TASK BRIEF:
Word for word, repeat each record that follows.
⟨
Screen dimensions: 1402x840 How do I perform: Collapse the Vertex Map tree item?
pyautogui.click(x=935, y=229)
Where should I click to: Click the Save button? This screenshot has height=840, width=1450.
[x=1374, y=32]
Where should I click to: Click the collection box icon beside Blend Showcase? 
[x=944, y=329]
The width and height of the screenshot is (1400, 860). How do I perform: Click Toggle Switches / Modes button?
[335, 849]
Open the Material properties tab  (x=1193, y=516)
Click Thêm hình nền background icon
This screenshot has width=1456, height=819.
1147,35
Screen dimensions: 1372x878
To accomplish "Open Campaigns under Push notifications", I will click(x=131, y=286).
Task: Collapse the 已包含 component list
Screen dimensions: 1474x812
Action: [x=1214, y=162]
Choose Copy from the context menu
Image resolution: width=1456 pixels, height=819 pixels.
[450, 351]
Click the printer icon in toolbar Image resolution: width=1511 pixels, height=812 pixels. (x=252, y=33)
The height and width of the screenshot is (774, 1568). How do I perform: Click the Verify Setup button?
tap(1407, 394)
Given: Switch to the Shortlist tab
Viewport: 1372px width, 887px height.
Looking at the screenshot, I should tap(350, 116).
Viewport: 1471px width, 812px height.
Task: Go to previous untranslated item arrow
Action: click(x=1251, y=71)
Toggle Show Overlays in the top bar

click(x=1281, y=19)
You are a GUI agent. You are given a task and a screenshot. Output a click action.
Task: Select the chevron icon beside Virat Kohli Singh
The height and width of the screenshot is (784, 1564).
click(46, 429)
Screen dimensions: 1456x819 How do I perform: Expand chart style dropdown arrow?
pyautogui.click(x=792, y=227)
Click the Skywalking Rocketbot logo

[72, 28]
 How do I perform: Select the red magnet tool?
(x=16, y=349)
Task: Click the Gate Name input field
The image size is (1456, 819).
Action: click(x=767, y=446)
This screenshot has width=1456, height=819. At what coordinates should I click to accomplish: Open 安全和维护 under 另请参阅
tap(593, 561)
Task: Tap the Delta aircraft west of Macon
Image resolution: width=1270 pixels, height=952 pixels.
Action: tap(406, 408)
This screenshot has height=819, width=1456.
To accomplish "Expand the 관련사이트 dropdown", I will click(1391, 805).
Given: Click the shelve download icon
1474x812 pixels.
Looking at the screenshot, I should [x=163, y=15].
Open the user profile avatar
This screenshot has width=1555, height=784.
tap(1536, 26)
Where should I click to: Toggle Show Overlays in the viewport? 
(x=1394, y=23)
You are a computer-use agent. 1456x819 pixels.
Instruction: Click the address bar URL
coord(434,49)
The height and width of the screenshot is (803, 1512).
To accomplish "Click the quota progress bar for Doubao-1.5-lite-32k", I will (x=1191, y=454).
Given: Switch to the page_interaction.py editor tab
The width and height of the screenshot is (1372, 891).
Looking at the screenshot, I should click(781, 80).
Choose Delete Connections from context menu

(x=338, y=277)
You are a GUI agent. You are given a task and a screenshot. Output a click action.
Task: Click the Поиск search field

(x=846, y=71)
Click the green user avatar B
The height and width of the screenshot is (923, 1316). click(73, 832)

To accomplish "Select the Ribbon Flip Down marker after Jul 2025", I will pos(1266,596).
⟩
SOLUTION:
Screen dimensions: 1402x840 How do I perform: Collapse the Vertex Map tree item?
pyautogui.click(x=935, y=229)
Where should I click to: Click the Save button? This screenshot has height=840, width=1450.
[x=1374, y=32]
Where should I click to: Click the collection box icon beside Blend Showcase? 
[x=944, y=329]
The width and height of the screenshot is (1400, 860). How do I perform: Click Toggle Switches / Modes button?
[335, 849]
Open the Material properties tab  (x=1193, y=516)
Click Thêm hình nền background icon
This screenshot has width=1456, height=819.
1147,35
Screen dimensions: 1372x878
To accomplish "Open Campaigns under Push notifications", I will click(x=131, y=286).
Task: Collapse the 已包含 component list
Screen dimensions: 1474x812
Action: [x=1214, y=162]
Choose Copy from the context menu
Image resolution: width=1456 pixels, height=819 pixels.
[450, 351]
Click the printer icon in toolbar Image resolution: width=1511 pixels, height=812 pixels. (x=252, y=33)
The height and width of the screenshot is (774, 1568). How do I perform: Click the Verify Setup button?
tap(1407, 394)
Given: Switch to the Shortlist tab
Viewport: 1372px width, 887px height.
Looking at the screenshot, I should tap(350, 116).
Viewport: 1471px width, 812px height.
Task: Go to previous untranslated item arrow
Action: click(x=1251, y=71)
Toggle Show Overlays in the top bar

click(x=1281, y=19)
You are a GUI agent. You are given a task and a screenshot. Output a click action.
Task: Select the chevron icon beside Virat Kohli Singh
The height and width of the screenshot is (784, 1564).
click(46, 429)
Screen dimensions: 1456x819 How do I perform: Expand chart style dropdown arrow?
pyautogui.click(x=792, y=227)
Click the Skywalking Rocketbot logo

[72, 28]
 How do I perform: Select the red magnet tool?
(x=16, y=349)
Task: Click the Gate Name input field
The image size is (1456, 819).
Action: click(x=767, y=446)
This screenshot has width=1456, height=819. At what coordinates should I click to accomplish: Open 安全和维护 under 另请参阅
tap(593, 561)
Task: Tap the Delta aircraft west of Macon
Image resolution: width=1270 pixels, height=952 pixels.
Action: tap(406, 408)
This screenshot has height=819, width=1456.
To accomplish "Expand the 관련사이트 dropdown", I will click(1391, 805).
Given: Click the shelve download icon
1474x812 pixels.
Looking at the screenshot, I should [x=163, y=15].
Open the user profile avatar
This screenshot has width=1555, height=784.
tap(1536, 26)
Where should I click to: Toggle Show Overlays in the viewport? 
(x=1394, y=23)
You are a computer-use agent. 1456x819 pixels.
Instruction: Click the address bar URL
coord(434,49)
The height and width of the screenshot is (803, 1512).
To accomplish "Click the quota progress bar for Doubao-1.5-lite-32k", I will (x=1191, y=454).
Given: Switch to the page_interaction.py editor tab
The width and height of the screenshot is (1372, 891).
Looking at the screenshot, I should click(781, 80).
Choose Delete Connections from context menu

(x=338, y=277)
You are a GUI agent. You are given a task and a screenshot. Output a click action.
Task: Click the Поиск search field

(x=846, y=71)
Click the green user avatar B
The height and width of the screenshot is (923, 1316). click(73, 832)

To accomplish "Select the Ribbon Flip Down marker after Jul 2025", I will pos(1266,596).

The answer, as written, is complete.